A New Capacity Building Grant for Birthright

The Birthright Israel Foundation will be the recipient of the largest grant ever provided by the Jim Joseph Foundation. The $17.5 million gift, to be distributed over the next five years, will provide $5 million in trip support, and an additional $12.5 million as a matching grant for building community initiatives among young adults after the trip.

The program’s success has been remarkable, and that success has generated unprecedented demand from young Jewish adults to travel to Israel. Over 160,000 young Jews worldwide—110,000 of them from the North America—have participated in the Taglit-Birthright Israel trips since the program’s inception in 2000.
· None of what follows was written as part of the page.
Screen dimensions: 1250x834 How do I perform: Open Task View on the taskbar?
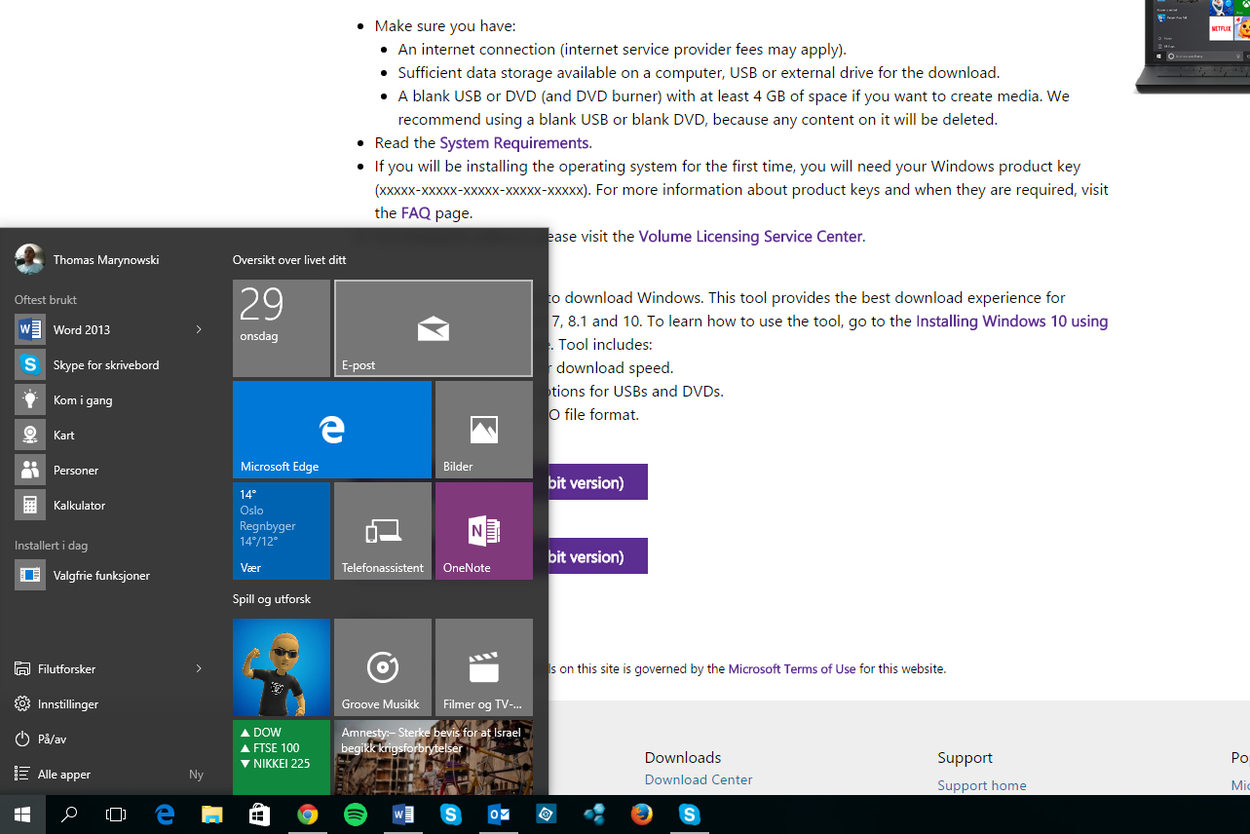tap(116, 814)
“It is our goal, and our hope, to allow every qualified young person who applies to have the chance to visit Israel,” says Shimshon Shoshani, CEO of Taglit-Birthright Israel. “The support of the Jim Joseph Foundation comes at a critical time as applications continue to outpace available spots this summer by a ratio of two-to-one.”

Birthright Israel’s thinking is bold and the plan the Foundation co-created with them is ambitious; a draft of which you can read here.
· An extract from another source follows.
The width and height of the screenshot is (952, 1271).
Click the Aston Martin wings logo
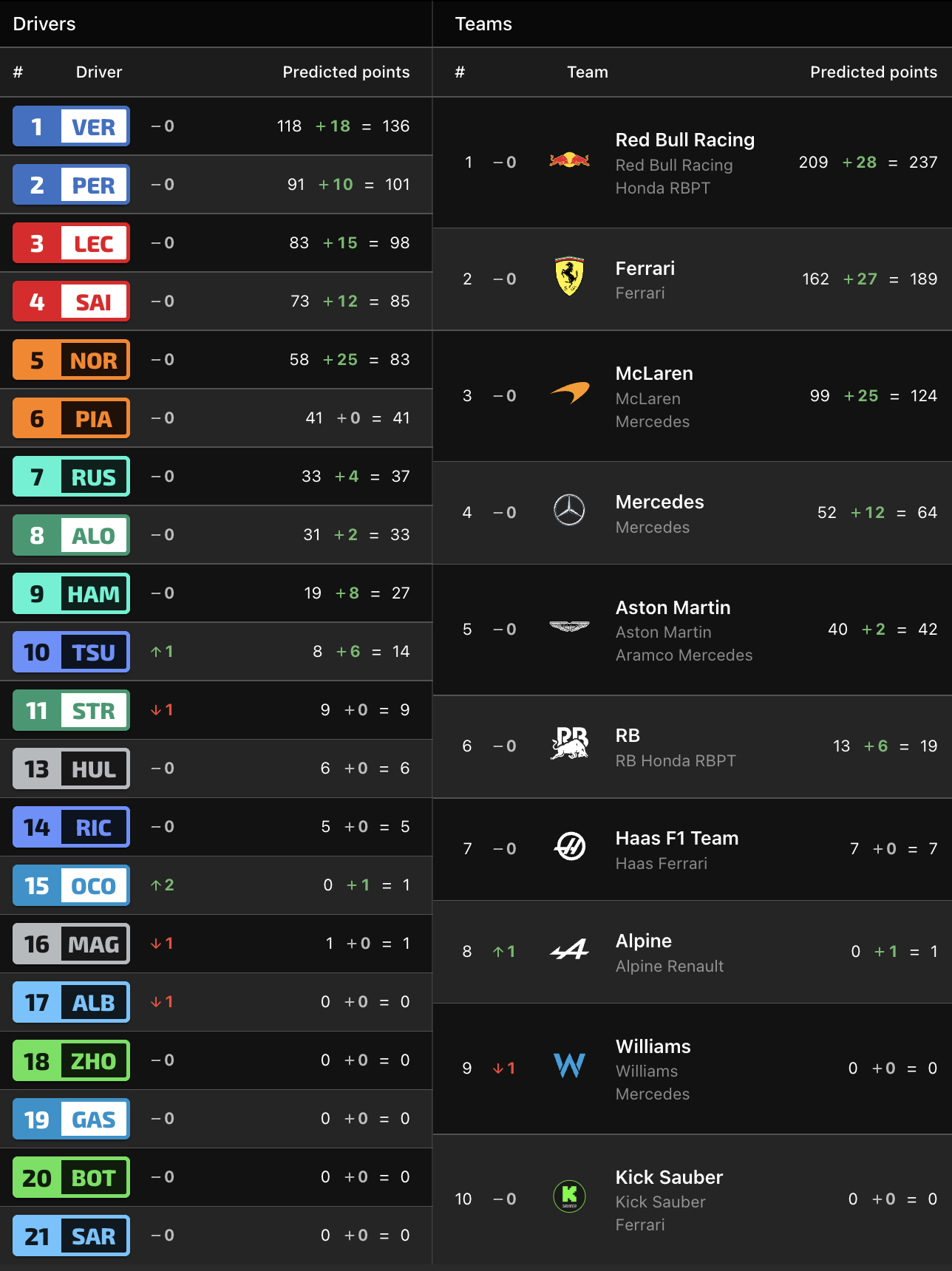569,627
Along with the gift to Hillel’s Campus Entrepreneurs Initiative, the Foundation has a potential for engaging up to 100,000 young Jewish adults for whom Judaism is currently only tangentially related to their identities.

According to Chip Edelsberg, Executive Director of the Jim Joseph Foundation,

“The complementary nature of the two initiatives position the Jewish world to be responsive to realities of the “twenty-something” Jew in ways neither commonly available nor readily accessible now.

Working together, Birthright Israel, Hillel, and JJF postulate that we have designed a scalable model for invigorating the lives of young adults, ages 18-30, with Jewish content, values, and meaning.”